George R. R. Martin's 'Thousand Worlds' Universe Wiki

Humanity's great enemy during the Double War, the Hrangans were perhaps the most alien sentients ever encountered. Their social system was structured on the basis of a number of biological castes, most of whom seemed to belong to different species, so different were they. Of the Hrangan millions, only the so-called Minds were truly intelligent, and humanity never communicated successfully even with them. The Hrangans were bitterly xenophobic; prior to the Double War, they had enslaved a dozen less-advanced races, and there is evidence that they had exterminated others entirely. Hrangan slaveraces include:


Often used in combat during the Double War. The Hruun were more intelligent than most other Hrangan slaves. Their homeworld was a heavy-gravity planet by human standards, so the Hruun were warriors of immense strength. Among their other attributes was an ability to see well into the infrared that made them especially suited for nocturnal combat.


Often termed soulsucks by humans. Barely sentient, malevolent, and potent telepaths, the Githyanki were capable of bending and twisting human minds, sending false visions, hallucinations, and dreams, strengthening the animal side of man and warping judgement and reason, all for the end of turning brother against sister.


Human term for a winged Hrangan slave-race employed as shock troops during the Double War, given to the creatures because of their vague likeness to pterodactyls of Old Earth pre-history.

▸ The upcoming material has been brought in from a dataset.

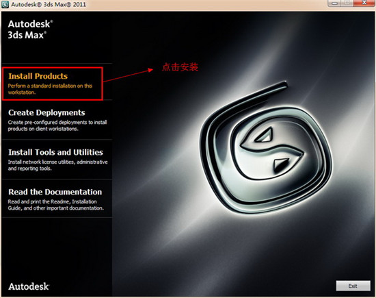
Task: Click the Autodesk wordmark at bottom left
Action: 29,286
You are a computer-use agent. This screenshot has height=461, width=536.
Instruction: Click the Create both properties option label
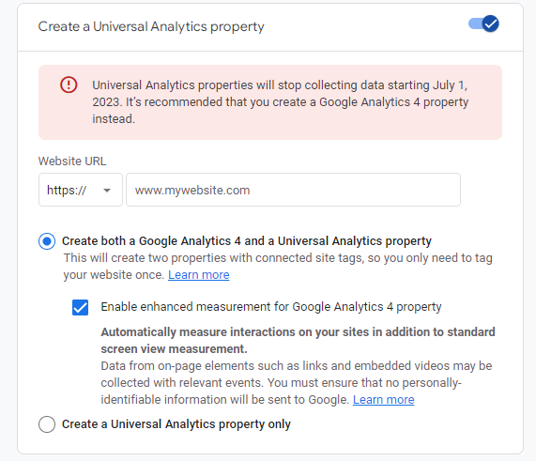pyautogui.click(x=247, y=240)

Dactyloids were savage, but small-brained and only semi-sentient.

The war effectively destroyed the Hrangans, except on Old Hranga itself and a handful of their oldest colonies.

Quotes about the Hrangans

In The Hero, which is set during the Hrangan Conflict, Major Grady describes Hrangans as:

"A real enemy. Like us, they've had a professional army for generations upon generations. They're soldiers, born and bred. Good ones, too. They've got screens and modern weapons. They'll be foes to give our assault squads a real test."

In the introduction to Nightflyers, Royd Eris states that:

"By the time the stardrive had transformed the Federated Nations of Earth into the Federal Empire, the Volcryn had moved into the fringes of Hrangan space. The Hrangans never knew it. Like us they were children of the small bright worlds that circled their scattered suns, with little interest and less knowledge of the things that moved in the gulfs between."

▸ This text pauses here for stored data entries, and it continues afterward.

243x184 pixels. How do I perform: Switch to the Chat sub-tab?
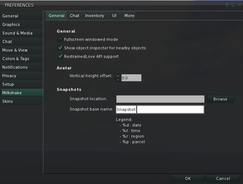coord(74,16)
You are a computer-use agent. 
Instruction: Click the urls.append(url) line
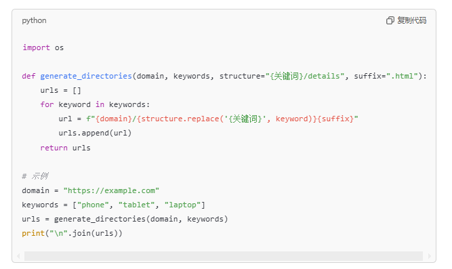[95, 133]
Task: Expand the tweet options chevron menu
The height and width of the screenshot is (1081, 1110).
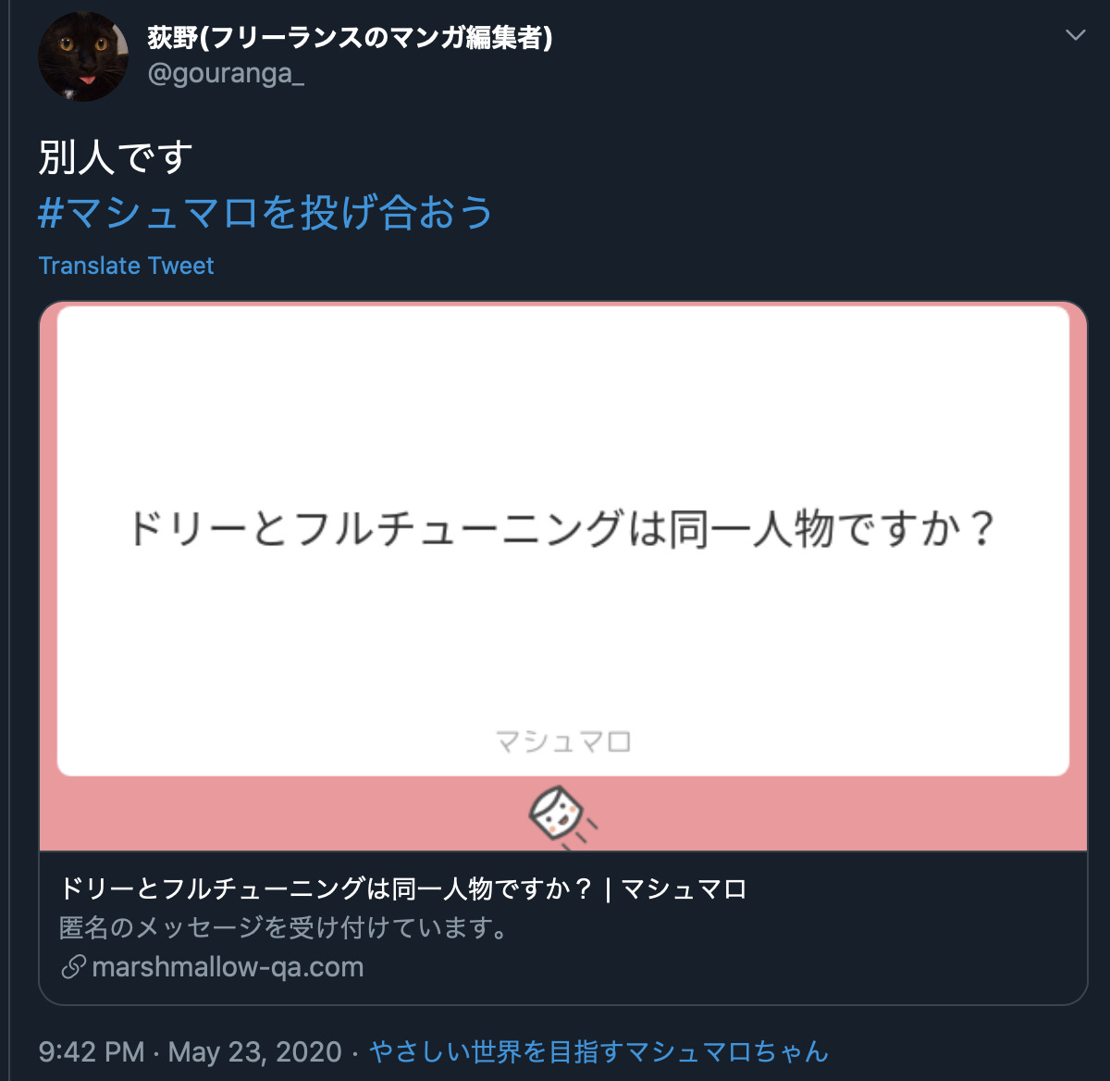Action: tap(1075, 35)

In And Seven Times Never Kill Man!, Proctor Wyatt of the Steel Angels reads the following passage from the "Chapter of Teaching":

"In those days much evil had come upon the seed of Earth, for the children of Bakkalon had abandoned Him to bow to softer gods. So their skies grew dark and upon them from above came the Sons of Hranga with red eyes and demon teeth, and upon them from below came the vast Horde of Fyndii like a cloud of locusts that blotted out the stars. And the worlds flamed, and the children cried out, 'Save us! Save us!'"

Also in An Seven Times Never Kill Man!, the Steel Angels' weaponsmaster C'ara DaHan confesses fears to Proctor Wyatt about his prophecies:

"There is a tale, my Proctor—one that troubles me. Once, it is said, in the long centuries of war, the Sons of Hranga loosed upon the seed of Earth foul vampires of the mind, the creatures men called soul-feeds. Their touch was invisible, but it crept across kilometres, farther than a man could see, farther than a laser could fire, and it brought madness. Visions, my Proctor, visions! False gods and foolish plans were put in the minds of men, and..."

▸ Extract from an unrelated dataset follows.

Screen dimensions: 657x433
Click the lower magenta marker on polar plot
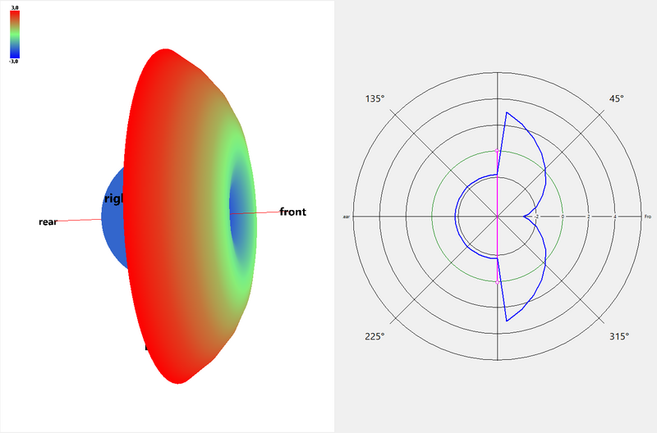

Proctor Wyatt, when accused of allowing the Jaenshi of worshipping Bakkalon, he responds:

"You wonder whether I commit the First Fallacy, remembering perhaps the Sacrilege of G'hra when a captive Hrangan bowed to Bakkalon to save himself from an animal's death, and the False Proctor Gibrone proclaimed that all who worship the pale child must have souls."

In The Stone City, the elderly space pilot Cain tells Holt that he's been to Old Hranga, adding that:

"They say there are still some Minds on Hranga, deep underground, waiting to come back and attack the manrealm again. But all I ever saw was a lot of kill-castes and workers and the other lesser types.”

Also in The Stone City, while exploring the mysterious subterranean tunnels of the city, Holt discovers an open doorway. Beyond it, he sees what he thinks is a Hrangan structure, describing:

"A mountain ledge overlooking a hard arid land, a plain of baked brick broken by a great crevasse. A city stood in the center of the desolation, its walls chalk white, its buildings all right angles. It was quite dead, but Holt still knew it, somehow. Often Cain narKarmian had told him how the Hrangans build their cities, in the war-torn reaches between Old Earth and the Fringe."

In A Song for Lya, the telepath Robb describes Hrangans as having "sour minds, rank with hate and bitterness, and I feel unclean when I come out." He also mentions that Hrangans practiced ritual cannibalism.